Over the past few weeks, we have been looking at God’s promises to the nation of Israel. It is clear that God is not done with Israel. Jesus, as we have pointed out, is a Jew, born in the line of Judah and through Mary, the rightful heir to David’s throne. In 1 Kings 9:5, we see this promise to David,

“Then I will establish the throne of your kingdom over Israel forever, as I promised David your father, saying, ‘You shall not fail to have a man on the throne of Israel.'”

There are many other verses like this, but God often makes a promise to David that He, God, will establish David’s throne forever and that he, David, will always have a man to sit on the throne of Israel.

In Psalm 89: 30-37, we find these verses,

“If his sons forsake My law and do not walk in My judgments, If they violate My statutes And do not keep My commandments, Then I will punish their transgression with the rod and their iniquity with stripes. But I will not break off My loving-kindness from him, nor deal falsely in My faithfulness. My covenant I will not violate, nor will I alter the utterance of My lips. Once I have sworn by My holiness, I will not lie to David. His descendants shall endure forever and his throne as the sun before Me. It shall be established forever like the moon, and the witness in the sky is faithful.

=-=-=-=-=

_Instruction A_: Render this sentence from the passage on God's promises to Israel in Spanish: "It is clear that God is not done with Israel."

_Record extracts_:
=-=-=-=-=

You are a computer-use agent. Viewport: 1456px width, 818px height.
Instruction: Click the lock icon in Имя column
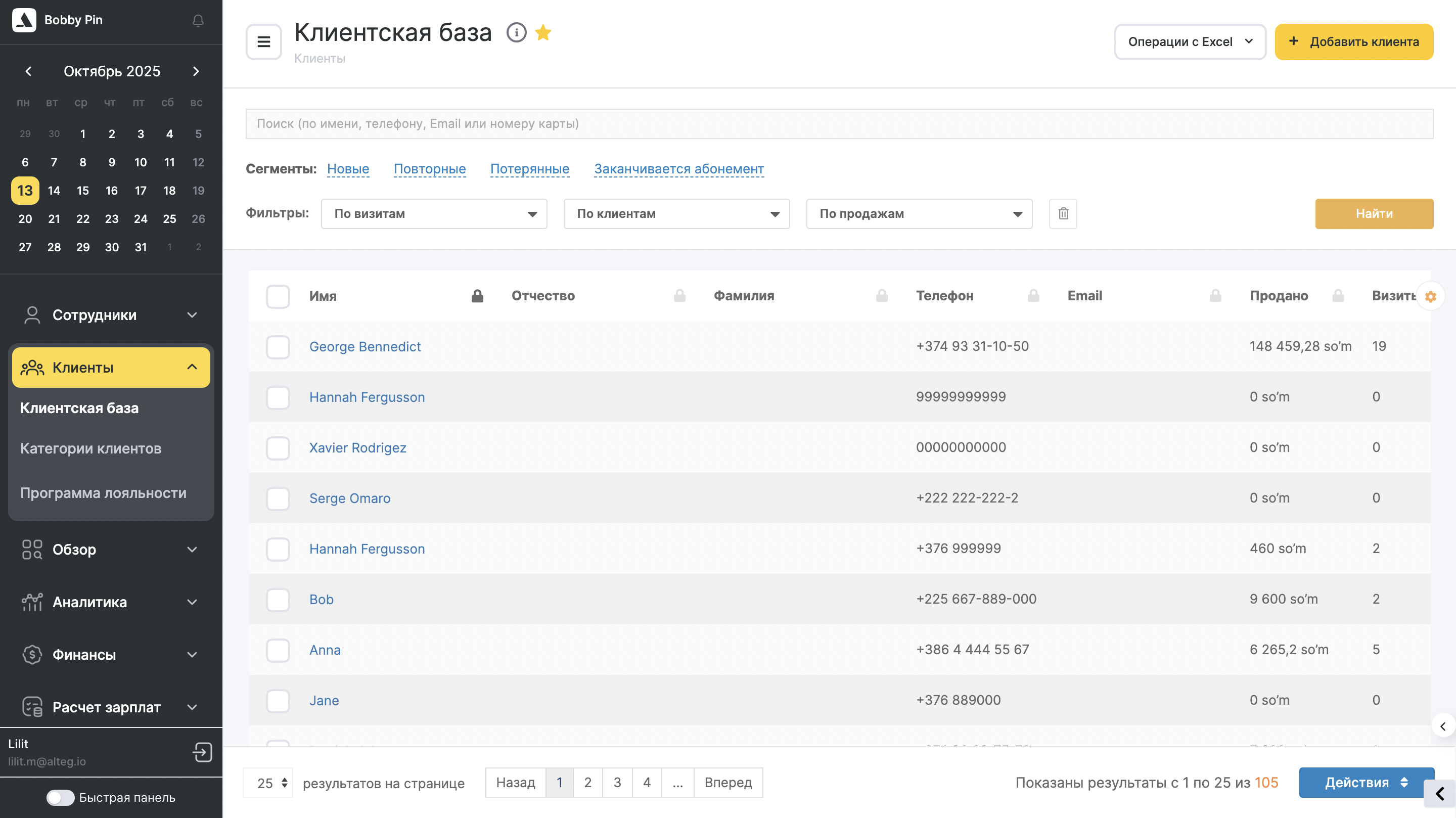pyautogui.click(x=477, y=296)
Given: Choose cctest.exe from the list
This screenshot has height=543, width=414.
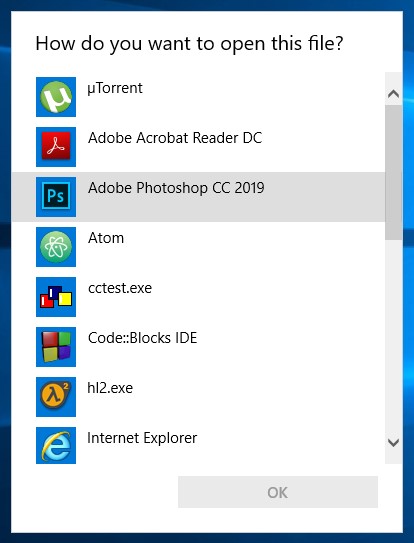Looking at the screenshot, I should click(198, 297).
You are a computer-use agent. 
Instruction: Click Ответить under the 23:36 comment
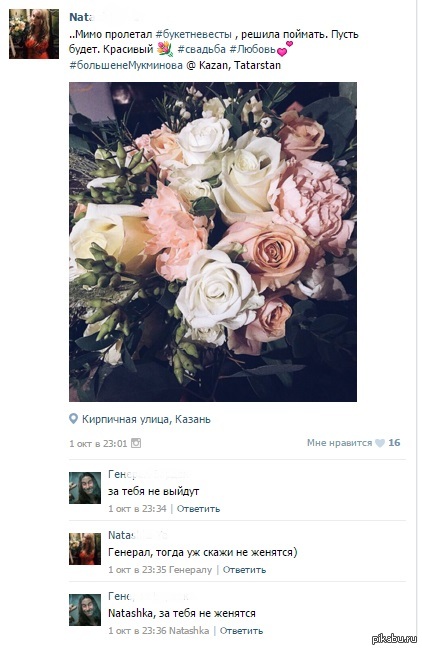241,631
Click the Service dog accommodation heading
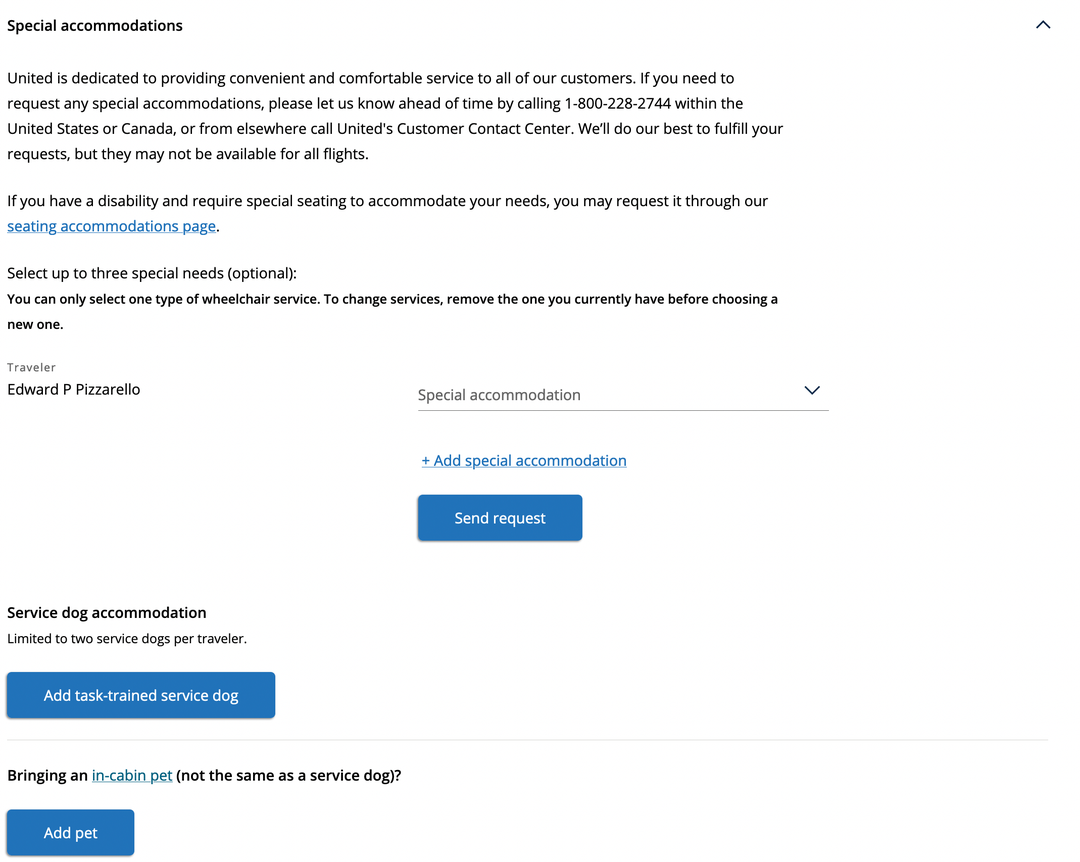The height and width of the screenshot is (862, 1080). [107, 613]
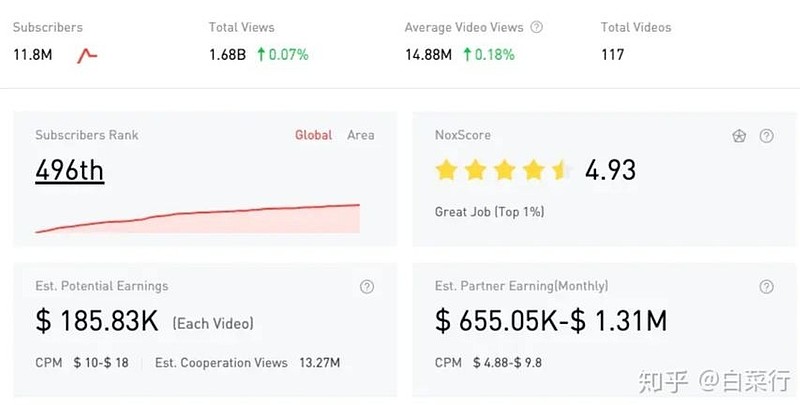The width and height of the screenshot is (800, 405).
Task: Click the subscribers red trend icon
Action: point(87,55)
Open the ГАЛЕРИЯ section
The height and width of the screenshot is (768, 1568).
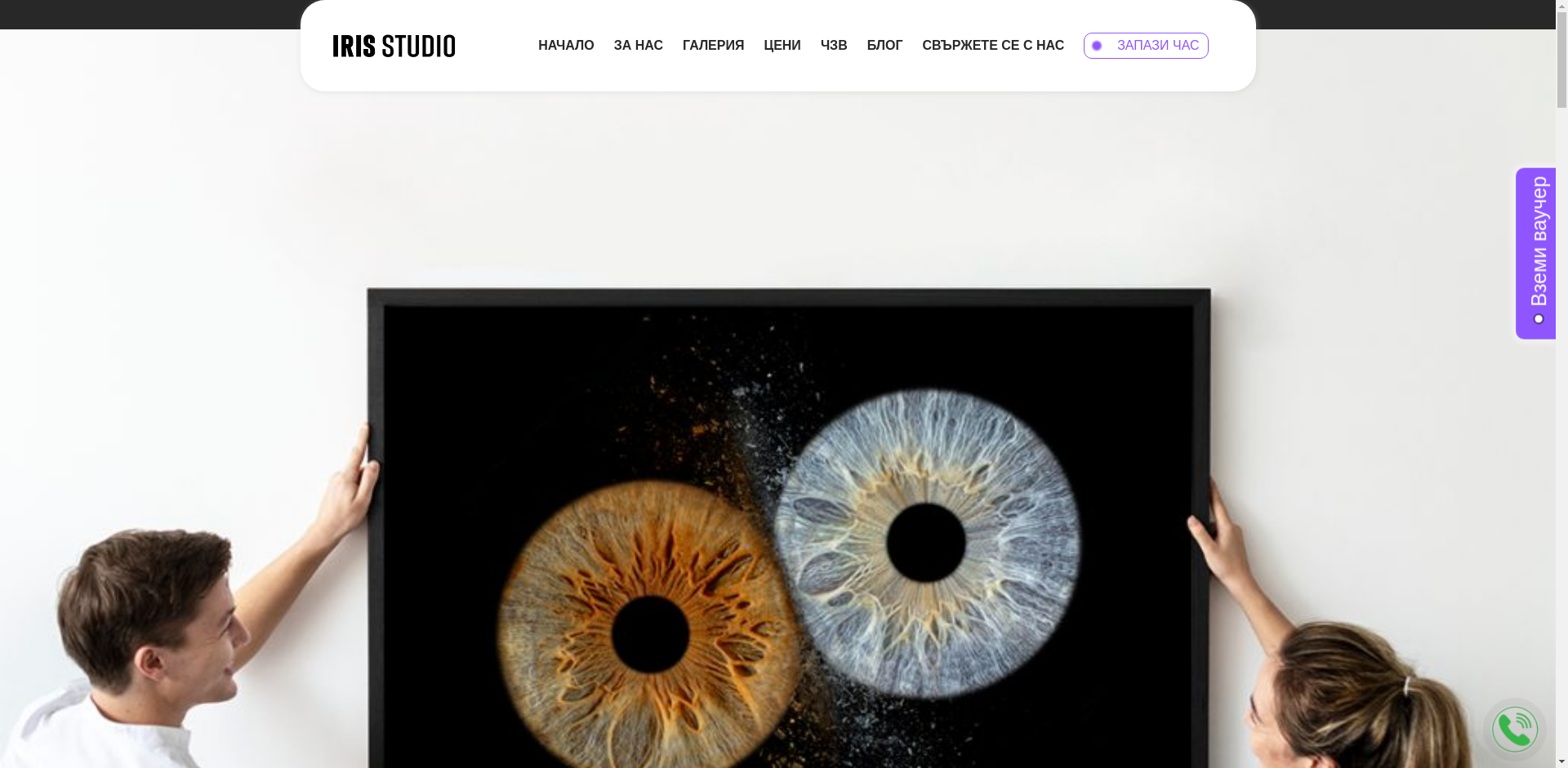pyautogui.click(x=713, y=46)
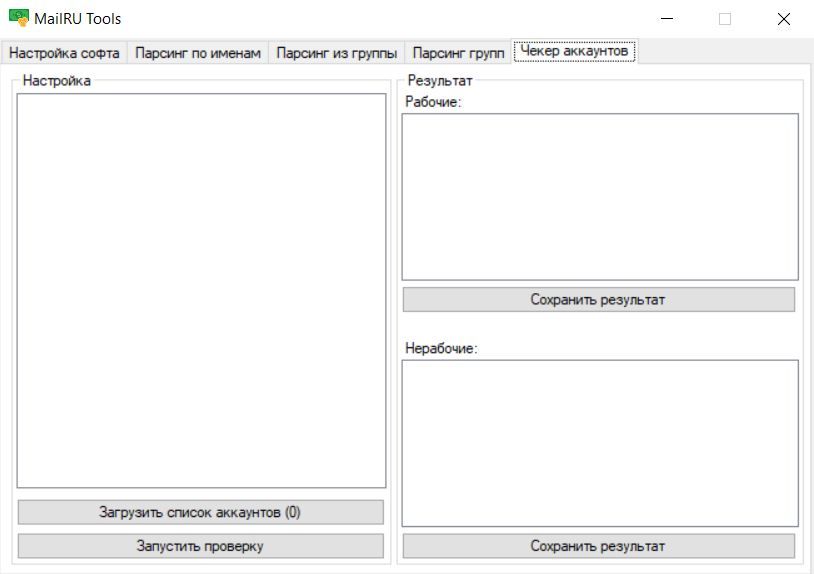This screenshot has width=814, height=574.
Task: Click the greyed-out maximize window button
Action: click(725, 19)
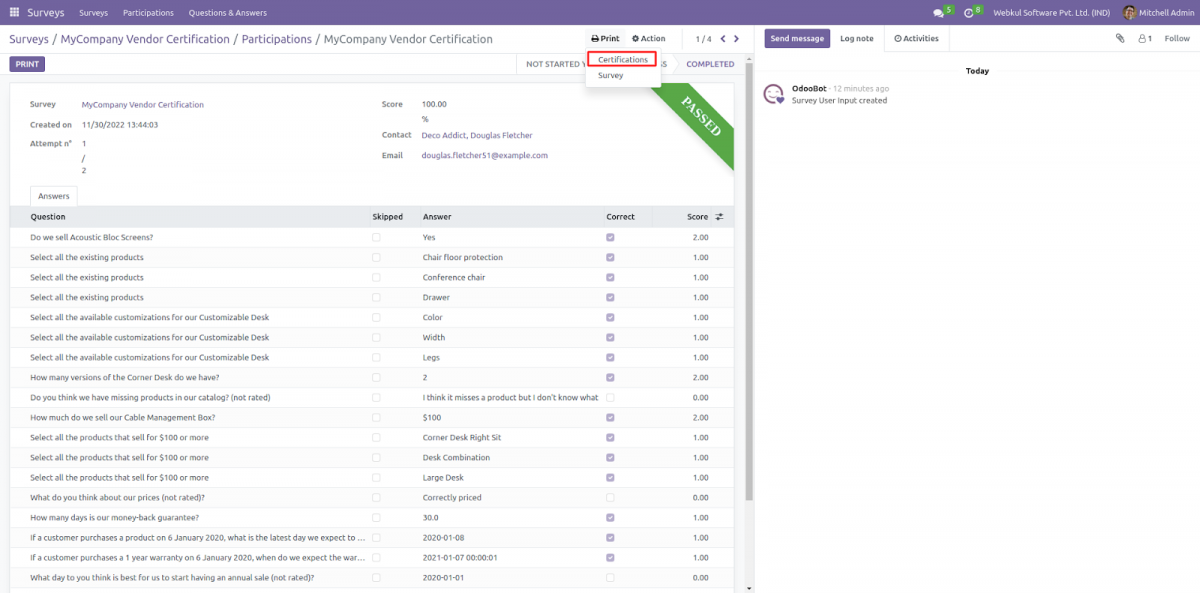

=-=-=-=-=

_Instruction B_: Please output the stretch of the entries from the line containing "Given: Choose cctest.exe from the list" through the end of the entries as a numbered list, dropping blank lines and leaving the pictures out.

_Correct answer A_: Está claro que Dios no ha terminado con Israel.

_Correct answer B_:
1. Given: Choose cctest.exe from the list
2. This screenshot has height=543, width=414.
3. Looking at the screenshot, I should click(198, 297).
4. You are a computer-use agent. 
5. Instruction: Click Ответить under the 23:36 comment
6. 241,631
7. Click the Service dog accommodation heading
8. The height and width of the screenshot is (862, 1080). [107, 613]
9. The width and height of the screenshot is (800, 405).
10. Task: Click the subscribers red trend icon
11. Action: point(87,55)
12. Open the ГАЛЕРИЯ section
13. The height and width of the screenshot is (768, 1568).
14. pyautogui.click(x=713, y=46)
15. This screenshot has width=814, height=574.
16. Task: Click the greyed-out maximize window button
17. Action: click(725, 19)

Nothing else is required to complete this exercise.